++++ TEXTO PROPORCIONADO ++++

Por 13 de septiembre de 2010 Sin comentarios

Eduardo Gil Bera

 

Entre los cuentos de los hermanos Grimm, hay uno del que partió para aprender a tener miedo. Después de pasar las aventuras más peligrosas, y casarse con la princesa, seguía sin saber qué era el miedo y no encontraba nada que temer. Por fin, la princesa se enfadó con el porfiado ignorante y decidió ayudarle a aprender. Fue al arroyo e hizo que le recogieran un pozal lleno de madrillas. Por la noche, cuando el hombre sin miedo dormía, le capuzó el pozal con las madrillas vivitas y coleando. Cuando el ignorante se despertó sobresaltado con el agua helada y los peces que se agitaban, quedó sobrecogido de horror y pánico insuperables, y por fin pudo decir: “ahora sé qué es miedo”.

Kierkegaard se refiere a ese cuento en El concepto de la angustia —las versiones españolas de Begrebet Angest siguen el cambio impuesto en 1981 por Reidar Thomte que tradujo como “anxiety” lo que en 1944 Walter Lowrie había traducido como “dread”—, y dice al principio del capítulo V que ésa es una aventura que cada cual tiene que superar: aprender cómo tener miedo, para no verse perdido por no haberlo tenido nunca, o por quedar sumido en él. Y concluye: “quien ha aprendido a tener miedo de forma correcta, ha aprendido lo más sublime”.

Aunque Kierkegaard se embolica malamente con el pecado original y otras curiosidades de la época, tengo por impecable su concepto del miedo como asignatura primordial. Como ejemplo de impostura contraria, se puede echar un vistazo a Ernst Bloch y su Principio esperanza, en cuyo prólogo también se menciona el cuento de los Grimm, pero esta vez para desdeñarlo como propio de la minoría de edad de la humanidad: “Una vez partió lejos alguien para aprender a tener miedo. Eso era más fácil conserguirlo en el pasado, cuando el miedo estaba muy cerca […] Lo importante ahora es aprender a esperar.”

++++

EJERCICIOS.
1. Enumera todas las personas que se nombran en los tres párrafos del texto sobre el miedo, sin contar la firma.
2. Indica si cada afirmación concuerda con el texto sobre el miedo y cita las palabras que lo deciden: (a) La princesa hizo recoger las madrillas en el arroyo. (b) Walter Lowrie tradujo el término como "anxiety". (c) En el prólogo de Principio esperanza se menciona el cuento de los Grimm.
3. Prolonga el texto sobre el miedo a partir de su última oración.

++++ MATERIAL EXTRAÍDO ++++

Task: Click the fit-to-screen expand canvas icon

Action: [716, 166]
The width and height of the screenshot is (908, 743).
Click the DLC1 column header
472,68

++++
++++ MATERIAL EXTRAÍDO ++++

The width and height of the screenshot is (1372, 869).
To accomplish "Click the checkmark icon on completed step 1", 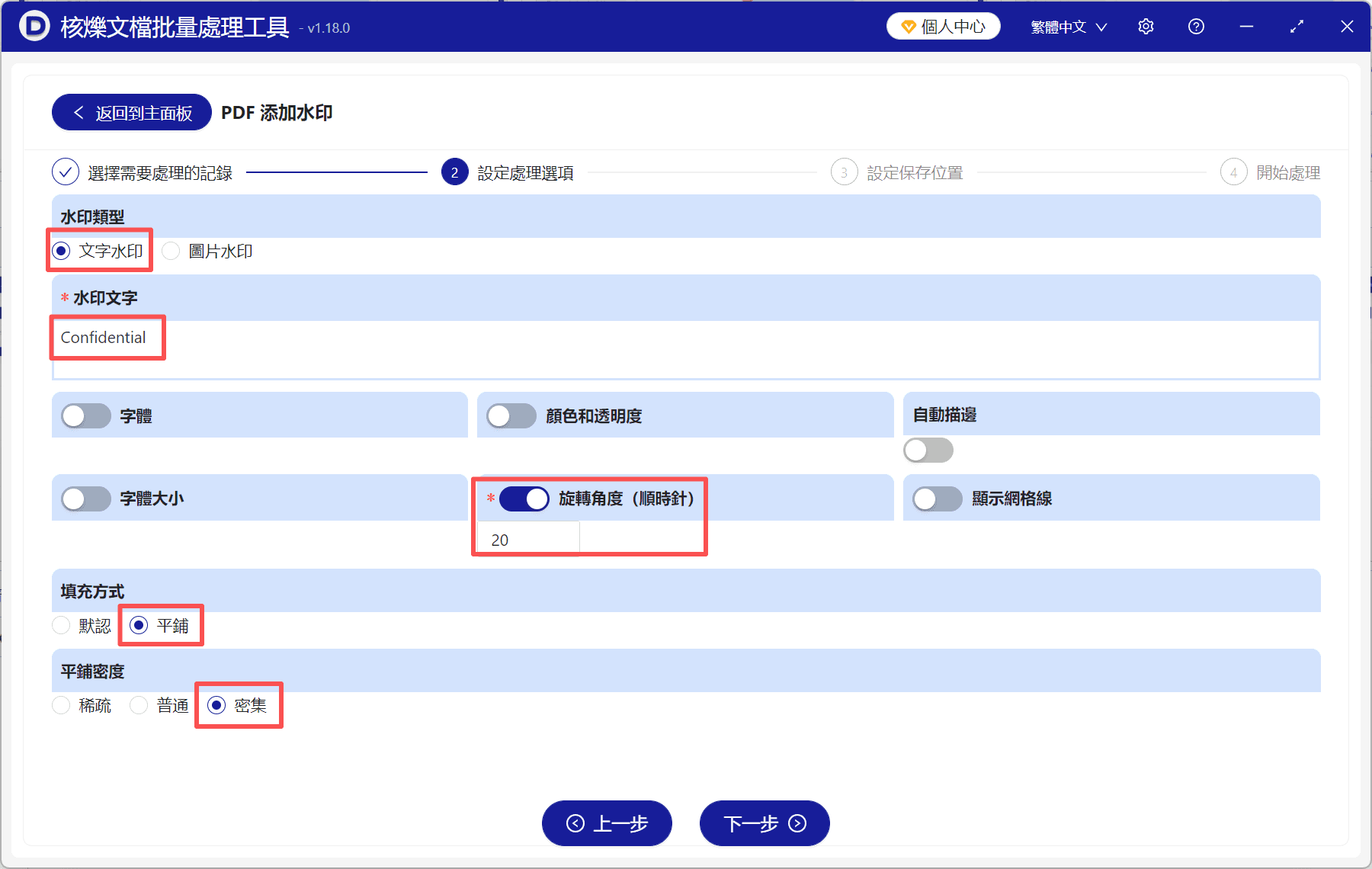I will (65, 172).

++++

SOLUCIONES.
1. Los hermanos Grimm, Kierkegaard, Reidar Thomte, Walter Lowrie y Ernst Bloch.

2.
(a) Sí: «Fue al arroyo e hizo que le recogieran un pozal lleno de madrillas».
(b) No: «Reidar Thomte que tradujo como “anxiety” lo que en 1944 Walter Lowrie había traducido como “dread”».
(c) Sí: «en cuyo prólogo también se menciona el cuento de los Grimm».

3.
El contraste entre el temor y la esperanza es uno de los temas favoritos de Guiciardini. En su Historia de Italia se repite varias veces su juicio de que en los pueblos y gentes inexperimentadas puede más la esperanza que el temor, y debiera ser lo contrario. Ahí habla el estadista que ve su oficio muy semejante al de domador, y desconfía de las efusiones del animalito, como dice en sus Ricordi (CXL): “Quien dice pueblo, dice animal loco, presa de mil errores y mil confusiones, sin fineza, sin gusto, sin firmeza.”

Es preciso observar que los animales también son susceptibles de negociar esperanza y que la doma consiste precisamente en suscitar ese reflejo. Son domesticables todos los animales en los que es posible cultivar la esperanza en el hombre, una vez que se les ha impuesto el miedo al hombre.

La esperanza es criatura del miedo. Las proclamas de aceptación de lo inevitable que hacen autores que temen mucho a la muerte, como Montaigne o Tolstoi, traslucen su esperanza de conjurar ese temor. Y es una esperanza que les viene del propio miedo porque, sin él, la muerte no les parecería interesante para ejercicio de lucimiento.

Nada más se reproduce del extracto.